Spectroscopic and \textit{ab initio} study of the open-shell Xe-O$_{2}$ van der Waals Complex

Rotational spectra of the open-shell Xe-O$_{2}$ van der Waals complex were recorded using a pulsed-nozzle Fourier transform microwave spectrometer. Magnetic hyperfine structure arising from the earth's magnetic field was observed and reduced by mounting Helmholtz coils on to the sample chamber. Several spectral lines measured in the in the 4-18 GHz region were assigned to transitions within the $\Omega $ = 0 spin component of the $^{3}\Sigma ^{- }$electronic ground state. Transitions within the $\Omega =\pm $1 spin components were not observed because of the small population in these levels.

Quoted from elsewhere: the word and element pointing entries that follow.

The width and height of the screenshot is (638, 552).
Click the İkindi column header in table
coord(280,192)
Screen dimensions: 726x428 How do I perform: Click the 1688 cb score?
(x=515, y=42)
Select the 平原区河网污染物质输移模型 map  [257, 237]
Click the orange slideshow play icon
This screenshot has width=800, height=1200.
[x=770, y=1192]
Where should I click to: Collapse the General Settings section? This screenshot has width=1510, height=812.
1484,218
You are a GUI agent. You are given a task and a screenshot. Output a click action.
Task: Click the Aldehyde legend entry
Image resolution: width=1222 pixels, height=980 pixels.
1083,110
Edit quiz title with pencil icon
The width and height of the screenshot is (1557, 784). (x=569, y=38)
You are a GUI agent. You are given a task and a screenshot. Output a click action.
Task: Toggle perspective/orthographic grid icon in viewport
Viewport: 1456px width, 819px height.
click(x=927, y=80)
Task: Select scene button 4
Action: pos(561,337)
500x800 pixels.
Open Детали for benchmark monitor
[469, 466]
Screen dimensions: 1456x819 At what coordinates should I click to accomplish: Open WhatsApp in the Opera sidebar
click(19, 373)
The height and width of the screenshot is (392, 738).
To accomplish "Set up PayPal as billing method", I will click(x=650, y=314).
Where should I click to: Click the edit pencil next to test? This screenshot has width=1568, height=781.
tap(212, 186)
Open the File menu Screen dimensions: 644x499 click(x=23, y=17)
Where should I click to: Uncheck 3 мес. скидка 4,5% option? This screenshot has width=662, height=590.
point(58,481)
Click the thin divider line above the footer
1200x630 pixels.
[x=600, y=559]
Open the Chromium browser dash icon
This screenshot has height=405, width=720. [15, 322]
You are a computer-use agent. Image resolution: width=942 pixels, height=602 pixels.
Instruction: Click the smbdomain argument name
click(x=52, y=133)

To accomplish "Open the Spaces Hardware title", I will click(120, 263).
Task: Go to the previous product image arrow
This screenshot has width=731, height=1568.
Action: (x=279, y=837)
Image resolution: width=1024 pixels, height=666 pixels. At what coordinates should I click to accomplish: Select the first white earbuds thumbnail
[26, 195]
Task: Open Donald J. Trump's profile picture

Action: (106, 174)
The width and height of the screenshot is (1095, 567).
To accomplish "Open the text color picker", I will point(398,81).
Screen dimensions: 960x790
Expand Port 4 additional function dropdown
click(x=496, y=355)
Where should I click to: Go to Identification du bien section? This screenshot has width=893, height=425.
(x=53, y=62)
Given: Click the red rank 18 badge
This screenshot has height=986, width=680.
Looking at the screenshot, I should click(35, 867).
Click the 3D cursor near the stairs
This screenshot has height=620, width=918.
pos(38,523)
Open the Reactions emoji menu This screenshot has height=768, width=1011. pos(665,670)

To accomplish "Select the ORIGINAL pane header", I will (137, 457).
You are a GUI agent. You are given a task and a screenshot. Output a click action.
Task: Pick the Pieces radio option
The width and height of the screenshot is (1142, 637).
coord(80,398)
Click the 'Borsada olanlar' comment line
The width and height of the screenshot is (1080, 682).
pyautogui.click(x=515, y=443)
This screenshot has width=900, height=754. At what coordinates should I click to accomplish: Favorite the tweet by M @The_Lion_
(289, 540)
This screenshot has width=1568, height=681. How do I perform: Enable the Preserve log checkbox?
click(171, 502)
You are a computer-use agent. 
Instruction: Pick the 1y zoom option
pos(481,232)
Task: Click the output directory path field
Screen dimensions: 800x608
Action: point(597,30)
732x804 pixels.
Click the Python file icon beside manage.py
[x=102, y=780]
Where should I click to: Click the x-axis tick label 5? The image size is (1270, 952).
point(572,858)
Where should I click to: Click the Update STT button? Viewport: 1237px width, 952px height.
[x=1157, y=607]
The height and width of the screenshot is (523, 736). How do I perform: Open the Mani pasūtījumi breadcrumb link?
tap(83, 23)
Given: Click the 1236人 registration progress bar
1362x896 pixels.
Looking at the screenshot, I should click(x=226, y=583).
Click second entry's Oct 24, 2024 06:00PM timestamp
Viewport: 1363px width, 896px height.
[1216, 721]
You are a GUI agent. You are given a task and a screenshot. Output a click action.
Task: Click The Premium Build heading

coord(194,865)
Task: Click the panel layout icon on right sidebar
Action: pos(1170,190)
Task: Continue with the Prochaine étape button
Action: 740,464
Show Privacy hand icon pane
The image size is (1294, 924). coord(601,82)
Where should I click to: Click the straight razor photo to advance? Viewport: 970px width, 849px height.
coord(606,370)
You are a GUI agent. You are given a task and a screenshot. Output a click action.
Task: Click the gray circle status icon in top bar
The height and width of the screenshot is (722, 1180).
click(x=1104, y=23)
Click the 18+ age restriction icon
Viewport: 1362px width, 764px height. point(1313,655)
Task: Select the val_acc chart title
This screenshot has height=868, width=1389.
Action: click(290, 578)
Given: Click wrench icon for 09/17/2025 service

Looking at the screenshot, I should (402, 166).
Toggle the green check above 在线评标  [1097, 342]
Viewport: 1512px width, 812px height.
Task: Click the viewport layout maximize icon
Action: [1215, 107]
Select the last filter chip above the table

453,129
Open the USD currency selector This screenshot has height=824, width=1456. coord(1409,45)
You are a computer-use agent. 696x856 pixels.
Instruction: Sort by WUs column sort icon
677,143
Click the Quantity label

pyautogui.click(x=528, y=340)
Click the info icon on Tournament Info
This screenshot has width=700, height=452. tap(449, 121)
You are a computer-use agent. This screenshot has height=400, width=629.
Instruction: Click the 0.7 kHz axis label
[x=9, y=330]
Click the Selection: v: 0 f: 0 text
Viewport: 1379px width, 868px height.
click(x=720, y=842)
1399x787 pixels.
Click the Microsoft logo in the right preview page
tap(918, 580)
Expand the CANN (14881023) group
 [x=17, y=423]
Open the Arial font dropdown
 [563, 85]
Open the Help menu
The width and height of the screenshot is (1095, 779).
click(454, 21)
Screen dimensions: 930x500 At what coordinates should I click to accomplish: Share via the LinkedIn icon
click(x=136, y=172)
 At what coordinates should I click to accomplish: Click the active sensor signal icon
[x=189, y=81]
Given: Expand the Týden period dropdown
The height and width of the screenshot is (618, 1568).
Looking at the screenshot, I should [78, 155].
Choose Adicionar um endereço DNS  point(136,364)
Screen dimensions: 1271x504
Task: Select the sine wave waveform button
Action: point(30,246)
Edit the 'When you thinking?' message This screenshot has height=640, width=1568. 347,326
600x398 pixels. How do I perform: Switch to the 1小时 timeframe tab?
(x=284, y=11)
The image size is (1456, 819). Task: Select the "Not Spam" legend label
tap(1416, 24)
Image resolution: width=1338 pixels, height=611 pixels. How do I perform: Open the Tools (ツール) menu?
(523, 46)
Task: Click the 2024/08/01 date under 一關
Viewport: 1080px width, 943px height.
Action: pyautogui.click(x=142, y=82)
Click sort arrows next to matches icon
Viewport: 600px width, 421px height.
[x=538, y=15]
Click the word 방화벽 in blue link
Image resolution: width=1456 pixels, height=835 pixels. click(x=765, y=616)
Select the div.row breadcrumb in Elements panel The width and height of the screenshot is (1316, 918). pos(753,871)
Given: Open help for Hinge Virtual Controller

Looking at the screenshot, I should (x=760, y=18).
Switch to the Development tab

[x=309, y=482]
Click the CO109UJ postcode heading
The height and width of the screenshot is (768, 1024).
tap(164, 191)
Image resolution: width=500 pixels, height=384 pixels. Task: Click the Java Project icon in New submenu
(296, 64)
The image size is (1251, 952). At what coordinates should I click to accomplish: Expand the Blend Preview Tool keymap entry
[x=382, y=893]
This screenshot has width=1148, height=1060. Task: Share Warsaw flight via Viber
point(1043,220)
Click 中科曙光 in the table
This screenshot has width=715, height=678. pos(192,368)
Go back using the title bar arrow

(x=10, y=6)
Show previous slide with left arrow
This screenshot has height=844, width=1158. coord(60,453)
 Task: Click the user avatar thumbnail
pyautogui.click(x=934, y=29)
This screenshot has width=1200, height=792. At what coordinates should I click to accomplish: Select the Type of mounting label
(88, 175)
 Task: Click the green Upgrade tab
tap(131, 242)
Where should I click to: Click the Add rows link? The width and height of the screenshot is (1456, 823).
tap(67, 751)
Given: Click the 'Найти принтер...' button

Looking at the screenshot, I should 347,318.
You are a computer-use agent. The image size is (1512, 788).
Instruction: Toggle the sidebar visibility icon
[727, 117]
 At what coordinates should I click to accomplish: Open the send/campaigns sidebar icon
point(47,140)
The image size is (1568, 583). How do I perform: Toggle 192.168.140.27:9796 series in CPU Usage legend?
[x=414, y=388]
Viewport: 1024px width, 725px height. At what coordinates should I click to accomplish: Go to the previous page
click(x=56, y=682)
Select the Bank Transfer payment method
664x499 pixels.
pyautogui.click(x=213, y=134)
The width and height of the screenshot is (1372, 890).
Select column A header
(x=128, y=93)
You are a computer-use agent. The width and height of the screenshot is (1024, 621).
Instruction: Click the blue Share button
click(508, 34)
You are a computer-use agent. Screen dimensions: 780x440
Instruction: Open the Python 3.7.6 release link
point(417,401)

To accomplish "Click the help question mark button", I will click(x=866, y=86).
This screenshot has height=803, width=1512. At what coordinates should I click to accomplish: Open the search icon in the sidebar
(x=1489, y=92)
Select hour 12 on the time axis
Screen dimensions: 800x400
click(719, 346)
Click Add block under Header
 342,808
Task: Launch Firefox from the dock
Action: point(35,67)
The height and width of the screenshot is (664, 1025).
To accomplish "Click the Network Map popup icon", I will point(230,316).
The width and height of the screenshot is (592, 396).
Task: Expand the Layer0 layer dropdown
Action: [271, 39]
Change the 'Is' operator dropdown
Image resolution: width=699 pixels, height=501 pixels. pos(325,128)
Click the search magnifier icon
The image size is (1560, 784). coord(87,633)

The hyperfine structures due to Fermi contact coupling between the electron spin of O$_{2 }(S$ = l) and the $^{129}$Xe nuclear spin ($I $= 1/2) were detected and analyzed. The determined spectroscopic constants, including the Fermi contact coupling constant, were used to derive information about the electronic and geometric structure of the complex. The experimental data were complemented by the construction of an \textit{ab initio} potential energy surface at the RCCSD(T) level of theory. The results provide detailed insight into the intermolecular interaction between Xe and paramagnetic oxygen. This may help to understand the relaxation mechanism of hyperpolarized $^{129}$Xe in human blood in \textit{in vivo} magnetic resonance imaging experiments.